= Written request 1 =
In the plumbing tips text, what should be threaded onto the end of the hose bib if your house's water comes from a municipal system and you do a lot of outdoor work with a garden hose?

= Reading passage =
When homeowners raise a wrench to install or repair sinks, toilets and tubs, they risk more than leaks. They risk their sanity, finances and general mechanical disaster. Here are 5 essential principles to avoid plumbing disaster.
1. Flow out, not back.
Back flow occurs in municipal water systems (or within a house) when there’s a sudden and severe drop in water pressure that causes water to flow back through pipes opposite the direction that it normally flows. This can happen if there’s a substantial leak within your house. If your house’s water is supplied by a municipal water system and you do a lot of work outside with a garden hose, use a vacuum-breaker fitting threaded onto the end of the hose bib (the valve mounted on the outside of the house).
2. Know where your pipes are.
Pounding nails and driving screws is all well and good, until you puncture a copper or plastic supply or drain. Instead, buy a stud sensor that also detects pipes and wirings.
3. Know the code.

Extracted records
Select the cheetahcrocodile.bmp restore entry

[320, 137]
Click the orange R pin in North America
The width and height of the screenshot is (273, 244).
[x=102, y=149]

= Written request 2 =
Extract every one of the extracted records entries, reproducing each line without any change.

= Solution 1 =
A vacuum-breaker fitting.

= Solution 2 =
Select the cheetahcrocodile.bmp restore entry

[320, 137]
Click the orange R pin in North America
The width and height of the screenshot is (273, 244).
[x=102, y=149]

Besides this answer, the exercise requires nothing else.